Oedipus has a simple explanation for the boom in Dylan songs. ''They're played because they're good,'' he says. And, unfortunately, a lot of new music isn't. Right after the Sept. 11 attacks, there was a flood of, as Oedipus puts it, ''really bad'' music. ''I have heard some horrific 9/11 songs,'' says James O'Brien, publicity coordinator at Cambridge's legendary folk venue, Club Passim. ''This antiwar beast is a different beast. ... I haven't seen anything groaningly bad.''
But there's not much that's groaningly good, either. And what is good, O'Brien says, is coming from less famous artists. He cites the Chicago folk artist Michael McDermott, for example, as someone who's writing ''new stuff that sounds very fresh and familiar at the same time. ... You're getting something that's poetically sound and not just a topical narrative.''
Elsewhere, though, O'Brien sees some artists who haven't been writing politically but are suddenly jumping on the bandwagon. ''You have to keep a very careful eye on who actually writes useful protest music,'' he says, ''and who is trying to take advantage of this trend.''
Just as ''roots'' was the buzzword last year, O'Brien says, ''protest'' is now becoming the folk label du jour. Still, he says, he's glad to see it. ''That's something that's been sorely missing from folk music for about 20 years,'' he says, ''and you can't look a gift horse in the mouth.''
There's been a small but steady thread of political folk songs for years, O'Brien notes, and it continued long after its heyday - the '60s of Dylan and Joan Baez (who both played Passim in its earlier life as Club 47) and pre-''Let's Roll'' Neil Young. ''But they aren't getting played on the radio and they aren't getting noticed at the festivals, because they aren't family fare,'' he says.
''It's an aesthetic choice that was made by the singer-songwriter folk community sometime in the late '70s. The idea of protest singing was deemphasized because that's confrontational, that's challenging,'' O'Brien says. ''The environment has never percolated the way that it did in the '60s.''
`Tired of bling-bling'
There's a particular irony, perhaps, to the idea of an apolitical folk scene - something that would have sounded like a contradiction in terms in 1968. But folk is hardly the only genre that has shifted uneasily in trying to define its relationship to politics. In hip-hop, to name another, there's been everything from the outspoken political statements of Chuck D to the bedazzled materialism of many current acts. But here, too, the times may be a-changin'.

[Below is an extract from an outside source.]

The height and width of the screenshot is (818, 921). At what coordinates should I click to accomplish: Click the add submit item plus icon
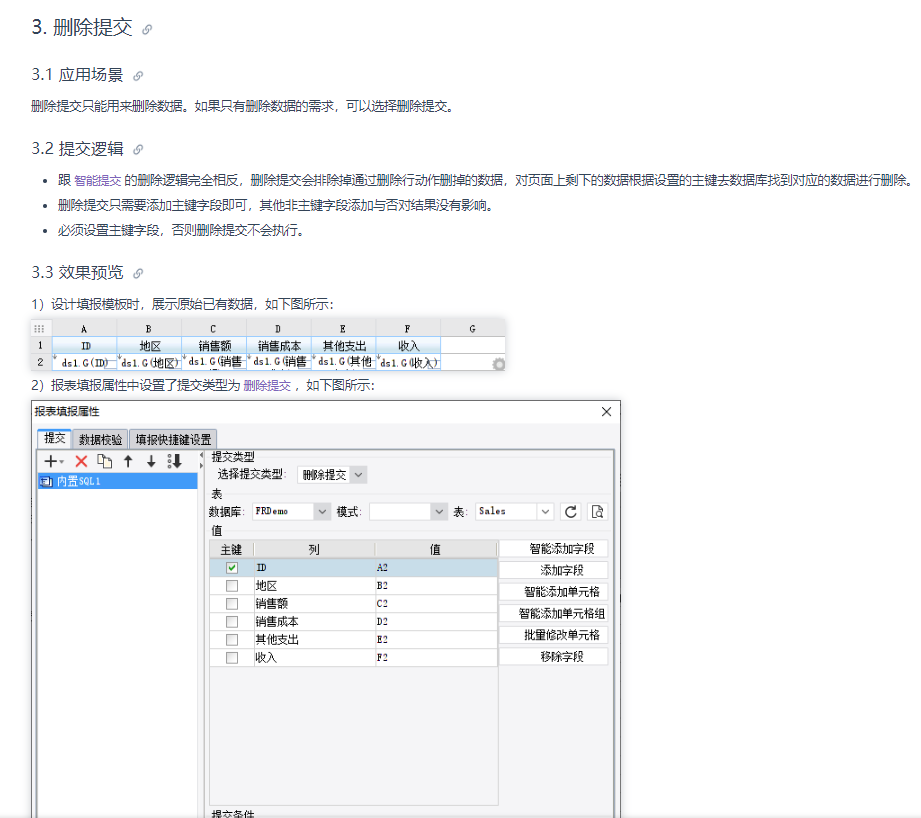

''People are getting a little tired of bling-bling and `I'm in the club,''' says Tim Linberg, whose Boston-based MetroConcepts manages the Perceptionists (Mr. Lif and Akrobatik) and other hip-hop artists. ''People are craving some content.''
Rap artist EDO.G sees the desire to engage more with political issues, both in his own music and in others'. ''I have kids, so I'm thinking about their future,'' he says. He's been making political references for a while - Osama bin Laden, he says, cropped up in his rhymes as far back as 1998 - but ''I really started getting into politics over the last couple of years. The 9/11 thing really opened my eyes.'' On his next album, EDO.G says, there's a whole song (as yet untitled) that deals with the threat of war in Iraq.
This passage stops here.